*SUPPLIED RECORDS*.
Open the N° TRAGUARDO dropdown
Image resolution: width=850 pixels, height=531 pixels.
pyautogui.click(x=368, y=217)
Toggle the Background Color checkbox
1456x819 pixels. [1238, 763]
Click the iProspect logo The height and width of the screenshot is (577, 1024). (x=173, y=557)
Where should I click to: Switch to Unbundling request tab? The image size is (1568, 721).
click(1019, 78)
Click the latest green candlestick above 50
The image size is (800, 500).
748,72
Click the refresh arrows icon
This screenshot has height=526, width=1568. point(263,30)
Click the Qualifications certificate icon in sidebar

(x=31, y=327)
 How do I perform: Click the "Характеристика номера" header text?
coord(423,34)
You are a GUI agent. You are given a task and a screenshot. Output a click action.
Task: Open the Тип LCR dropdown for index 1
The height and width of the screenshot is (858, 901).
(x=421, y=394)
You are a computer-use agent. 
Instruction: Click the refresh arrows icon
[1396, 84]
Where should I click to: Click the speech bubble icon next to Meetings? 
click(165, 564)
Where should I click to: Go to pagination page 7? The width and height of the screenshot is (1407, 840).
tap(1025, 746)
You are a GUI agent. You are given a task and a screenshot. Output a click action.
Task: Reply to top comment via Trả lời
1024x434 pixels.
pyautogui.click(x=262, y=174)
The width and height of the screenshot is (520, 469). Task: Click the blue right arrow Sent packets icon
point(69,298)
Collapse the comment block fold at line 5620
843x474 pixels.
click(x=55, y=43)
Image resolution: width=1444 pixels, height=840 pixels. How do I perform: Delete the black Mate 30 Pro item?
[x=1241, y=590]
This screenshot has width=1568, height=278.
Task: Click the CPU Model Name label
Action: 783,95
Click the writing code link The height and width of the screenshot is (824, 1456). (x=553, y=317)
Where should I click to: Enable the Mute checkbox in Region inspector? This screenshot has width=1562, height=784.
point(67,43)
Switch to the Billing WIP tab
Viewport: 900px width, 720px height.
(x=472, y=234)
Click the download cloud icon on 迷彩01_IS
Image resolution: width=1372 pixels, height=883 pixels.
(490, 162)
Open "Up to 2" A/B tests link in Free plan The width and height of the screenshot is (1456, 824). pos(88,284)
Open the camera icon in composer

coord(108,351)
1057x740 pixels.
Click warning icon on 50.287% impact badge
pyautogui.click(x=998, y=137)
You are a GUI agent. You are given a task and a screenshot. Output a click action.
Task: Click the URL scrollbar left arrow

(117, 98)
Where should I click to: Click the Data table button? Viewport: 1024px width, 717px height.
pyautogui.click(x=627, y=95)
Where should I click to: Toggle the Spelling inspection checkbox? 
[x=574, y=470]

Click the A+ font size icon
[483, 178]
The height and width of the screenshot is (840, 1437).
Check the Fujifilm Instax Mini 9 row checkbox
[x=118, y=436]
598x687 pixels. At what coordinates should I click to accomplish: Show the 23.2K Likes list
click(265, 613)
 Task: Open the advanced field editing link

*GOAL OF THE EXERCISE*.
Please copy word for word everything in the rows above, from the line containing "(1456, 824). pos(88,284)" down to the line containing "pyautogui.click(x=998, y=137)", both of those lines included.

*ANSWER TO THIS EXERCISE*.
Open "Up to 2" A/B tests link in Free plan The width and height of the screenshot is (1456, 824). pos(88,284)
Open the camera icon in composer

coord(108,351)
1057x740 pixels.
Click warning icon on 50.287% impact badge
pyautogui.click(x=998, y=137)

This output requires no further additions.